> [Records shown]:

• • • •

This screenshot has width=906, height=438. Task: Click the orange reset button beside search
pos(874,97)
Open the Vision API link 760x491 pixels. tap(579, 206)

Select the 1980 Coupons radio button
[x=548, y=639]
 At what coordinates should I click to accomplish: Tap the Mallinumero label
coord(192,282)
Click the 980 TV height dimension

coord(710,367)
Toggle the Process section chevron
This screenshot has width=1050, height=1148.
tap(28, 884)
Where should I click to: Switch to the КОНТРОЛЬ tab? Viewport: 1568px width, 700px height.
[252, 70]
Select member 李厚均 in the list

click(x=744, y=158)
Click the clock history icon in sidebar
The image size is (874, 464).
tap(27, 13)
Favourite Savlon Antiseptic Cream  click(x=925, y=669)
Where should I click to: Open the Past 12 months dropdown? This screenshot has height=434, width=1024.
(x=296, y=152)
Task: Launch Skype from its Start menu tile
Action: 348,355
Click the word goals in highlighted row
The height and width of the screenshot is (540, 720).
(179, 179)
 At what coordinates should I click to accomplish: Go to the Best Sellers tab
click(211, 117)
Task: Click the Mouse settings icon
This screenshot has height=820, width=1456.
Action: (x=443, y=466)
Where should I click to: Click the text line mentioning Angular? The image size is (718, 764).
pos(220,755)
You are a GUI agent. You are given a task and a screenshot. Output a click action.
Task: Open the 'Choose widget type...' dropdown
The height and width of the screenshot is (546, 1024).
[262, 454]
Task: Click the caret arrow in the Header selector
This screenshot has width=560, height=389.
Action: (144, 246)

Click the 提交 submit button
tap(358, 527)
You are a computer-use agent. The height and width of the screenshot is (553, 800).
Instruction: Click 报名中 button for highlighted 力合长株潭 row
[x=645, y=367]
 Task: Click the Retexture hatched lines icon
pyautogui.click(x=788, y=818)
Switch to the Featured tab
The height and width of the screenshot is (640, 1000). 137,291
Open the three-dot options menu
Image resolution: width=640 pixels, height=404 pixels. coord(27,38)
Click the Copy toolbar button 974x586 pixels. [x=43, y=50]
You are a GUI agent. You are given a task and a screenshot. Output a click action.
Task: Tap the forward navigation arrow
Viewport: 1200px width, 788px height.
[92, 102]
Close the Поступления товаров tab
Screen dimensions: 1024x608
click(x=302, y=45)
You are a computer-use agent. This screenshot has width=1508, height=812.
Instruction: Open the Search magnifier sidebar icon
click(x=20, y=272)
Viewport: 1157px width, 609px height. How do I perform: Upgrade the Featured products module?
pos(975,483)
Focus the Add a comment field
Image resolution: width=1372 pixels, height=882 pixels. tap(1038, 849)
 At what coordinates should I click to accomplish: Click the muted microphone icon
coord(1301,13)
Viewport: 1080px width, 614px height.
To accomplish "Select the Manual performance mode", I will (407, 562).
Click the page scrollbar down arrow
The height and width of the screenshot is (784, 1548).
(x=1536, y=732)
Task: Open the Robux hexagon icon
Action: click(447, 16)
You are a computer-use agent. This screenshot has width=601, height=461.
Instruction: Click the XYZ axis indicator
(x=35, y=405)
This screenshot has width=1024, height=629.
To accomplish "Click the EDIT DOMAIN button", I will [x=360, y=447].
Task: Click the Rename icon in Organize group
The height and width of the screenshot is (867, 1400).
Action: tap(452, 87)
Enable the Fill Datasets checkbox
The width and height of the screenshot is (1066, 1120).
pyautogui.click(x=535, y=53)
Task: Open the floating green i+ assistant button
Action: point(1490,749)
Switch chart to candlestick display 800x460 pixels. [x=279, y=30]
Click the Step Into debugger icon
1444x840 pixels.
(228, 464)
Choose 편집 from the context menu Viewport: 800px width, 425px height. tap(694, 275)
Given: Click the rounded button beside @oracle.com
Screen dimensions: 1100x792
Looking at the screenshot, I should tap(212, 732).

• • • •

> [Work instruction]: Your task is to copy every line of the entries that contains the string "computer".

> [Completed task]:
You are a computer-use agent. The height and width of the screenshot is (553, 800).
You are a computer-use agent. This screenshot has width=1508, height=812.
You are a computer-use agent. This screenshot has width=601, height=461.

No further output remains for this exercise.